Gunman who killed ten Black people at a New York supermarket wants charges dropped, saying the grand jury was too white

Published On:
Gunman who killed ten Black people at a New York supermarket wants charges dropped, saying the grand jury was too white

BUFFALO, N.Y. — Attorneys for the white supremacist gunman who killed ten Black people at a Buffalo supermarket told a judge Thursday that the federal charges against him should be dropped because the grand jury that indicted him did not include enough Black people and other minorities.

Payton Gendron did not attend the hearing, where his lawyers claimed that his constitutional rights to a grand jury drawn from a diverse community were violated.

At the start of the hearing, U.S. District Judge Lawrence Vilardo observed that Gendron’s objection to the presence of white people on the panel appeared “a little incongruous” in the hate crimes case. He did not immediately rule on the motion.

Gendron could face the death penalty if convicted of the 2022 mass shooting at a Tops supermarket, which he targeted because it was in a predominantly Black neighborhood. Those killed ranged in age from 32 to 86. Three others were injured.

Gendron is already serving a life sentence without the possibility of parole after pleading guilty in November 2022 to multiple state charges, including murder.

A trial on the pending federal hate crime and weapons charges is set to begin next year. If Gendron is convicted, the Justice Department has stated that he will face the death penalty.

Attorney John Elmore, who represents some of the victims’ relatives in lawsuits, said Gendron’s lawyers are doing everything they can to keep him alive. He stated that attempts to change the composition of juries are rarely successful, despite the fact that he frequently sees juries lacking minority representation.

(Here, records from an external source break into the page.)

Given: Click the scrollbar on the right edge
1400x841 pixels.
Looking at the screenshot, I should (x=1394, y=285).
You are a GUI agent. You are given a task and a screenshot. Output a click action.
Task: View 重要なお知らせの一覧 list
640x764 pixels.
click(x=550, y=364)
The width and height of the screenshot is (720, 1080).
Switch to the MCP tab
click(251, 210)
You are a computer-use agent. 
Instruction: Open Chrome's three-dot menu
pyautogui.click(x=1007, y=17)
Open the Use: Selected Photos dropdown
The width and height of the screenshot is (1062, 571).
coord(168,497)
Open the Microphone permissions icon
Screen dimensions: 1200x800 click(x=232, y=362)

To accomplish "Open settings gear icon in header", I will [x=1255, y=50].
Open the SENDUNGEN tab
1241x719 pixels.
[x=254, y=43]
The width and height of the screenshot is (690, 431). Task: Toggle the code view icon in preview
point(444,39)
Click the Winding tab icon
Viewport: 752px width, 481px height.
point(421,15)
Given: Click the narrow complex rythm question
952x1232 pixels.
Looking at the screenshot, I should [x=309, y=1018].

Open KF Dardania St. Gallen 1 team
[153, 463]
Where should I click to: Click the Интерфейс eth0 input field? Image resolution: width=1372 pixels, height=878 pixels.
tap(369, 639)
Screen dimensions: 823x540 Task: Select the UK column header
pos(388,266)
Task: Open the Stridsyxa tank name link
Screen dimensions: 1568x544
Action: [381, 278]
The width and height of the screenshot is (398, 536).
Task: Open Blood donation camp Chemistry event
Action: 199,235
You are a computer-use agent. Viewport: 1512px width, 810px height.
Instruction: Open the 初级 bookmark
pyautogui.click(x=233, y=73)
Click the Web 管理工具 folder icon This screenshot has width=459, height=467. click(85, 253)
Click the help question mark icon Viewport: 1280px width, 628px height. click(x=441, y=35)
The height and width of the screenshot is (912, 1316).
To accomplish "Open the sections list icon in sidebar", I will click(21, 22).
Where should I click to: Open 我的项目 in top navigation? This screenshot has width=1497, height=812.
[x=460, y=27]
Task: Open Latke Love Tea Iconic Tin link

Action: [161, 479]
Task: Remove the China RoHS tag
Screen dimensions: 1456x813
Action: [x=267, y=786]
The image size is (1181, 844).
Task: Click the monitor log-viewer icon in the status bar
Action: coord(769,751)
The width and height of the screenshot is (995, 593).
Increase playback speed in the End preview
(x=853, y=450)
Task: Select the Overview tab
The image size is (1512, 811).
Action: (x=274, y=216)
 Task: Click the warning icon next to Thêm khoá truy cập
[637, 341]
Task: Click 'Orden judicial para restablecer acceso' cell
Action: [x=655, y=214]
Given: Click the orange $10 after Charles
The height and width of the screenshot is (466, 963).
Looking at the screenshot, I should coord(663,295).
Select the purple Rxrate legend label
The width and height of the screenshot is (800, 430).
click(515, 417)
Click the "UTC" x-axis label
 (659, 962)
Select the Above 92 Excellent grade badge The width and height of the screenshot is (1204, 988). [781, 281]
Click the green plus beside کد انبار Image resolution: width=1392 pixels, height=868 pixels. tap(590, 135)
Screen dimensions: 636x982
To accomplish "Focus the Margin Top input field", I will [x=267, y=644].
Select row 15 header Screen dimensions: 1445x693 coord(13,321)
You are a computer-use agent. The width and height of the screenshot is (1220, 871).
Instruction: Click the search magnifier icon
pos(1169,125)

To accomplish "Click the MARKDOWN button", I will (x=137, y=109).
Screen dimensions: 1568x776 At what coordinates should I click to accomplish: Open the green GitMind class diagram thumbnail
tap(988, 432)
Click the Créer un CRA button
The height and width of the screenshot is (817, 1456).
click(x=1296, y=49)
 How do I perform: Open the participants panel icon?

“It is very ironic that attention to this problem is being brought out in this case, where Payton Gendron committed a racially motivated homicide,” he said via telephone following the trial. “But this has been a persistent problem in our courts that needs to be addressed.”

In a court filing, Gendron’s lawyers argued that Black and Hispanic people, as well as men, are “systemically and significantly underrepresented” on juror selection lists in the Buffalo area.

“To illustrate this point, the grand jury that indicted Payton Gendron was drawn from a pool from which approximately one third of the Black persons expected and one third of the Hispanic/Latino persons expected,” according to Gendron’s attorneys. They claimed that the data sources used by a vendor to compile the lists were not preserved, which exacerbated the problem.

“We don’t know what the vendor did,” Assistant Public Defender Sonya Zoghlin explained. “More importantly, the vendor doesn’t know what he did.”

According to Vilardo, the addition of two more Black people to the 60-member grand jury panel would have balanced the panel.

“Can’t that be the result of an accident,” the judge inquired, rather than systemic exclusion.

Assistant U.S. Attorney Caitlin Higgins opposed the motion, arguing that at worst, the issue is a “technical violation,” not grounds for dismissing the indictment.

The federal law governing jury selection “doesn’t entitle the defendant to a perfect representation,” she stated.

Zoghlin stated that the issue extended beyond the panel that ultimately heard Gendron’s case and included the exclusion of certain groups from the selection process, including inactive voters.

In a written filing, the US Attorney’s Office stated that Gendron failed to demonstrate a systematic underrepresentation caused by the district’s jury plan. They wrote that any racial disparities were within accepted guidelines and were not the result of the selection process, which draws from voter, driver, tax, disability, and unemployment rolls.

Higgins said courts have routinely rejected similar challenges; Vilardo said he was unaware of any such motions being granted in cases with similar disparities in New York state’s federal courts.

Gendron’s attorneys argued in an earlier filing that he should be spared the death penalty because he was 18 years old at the time of the shooting, when the brain is still developing. That motion is pending.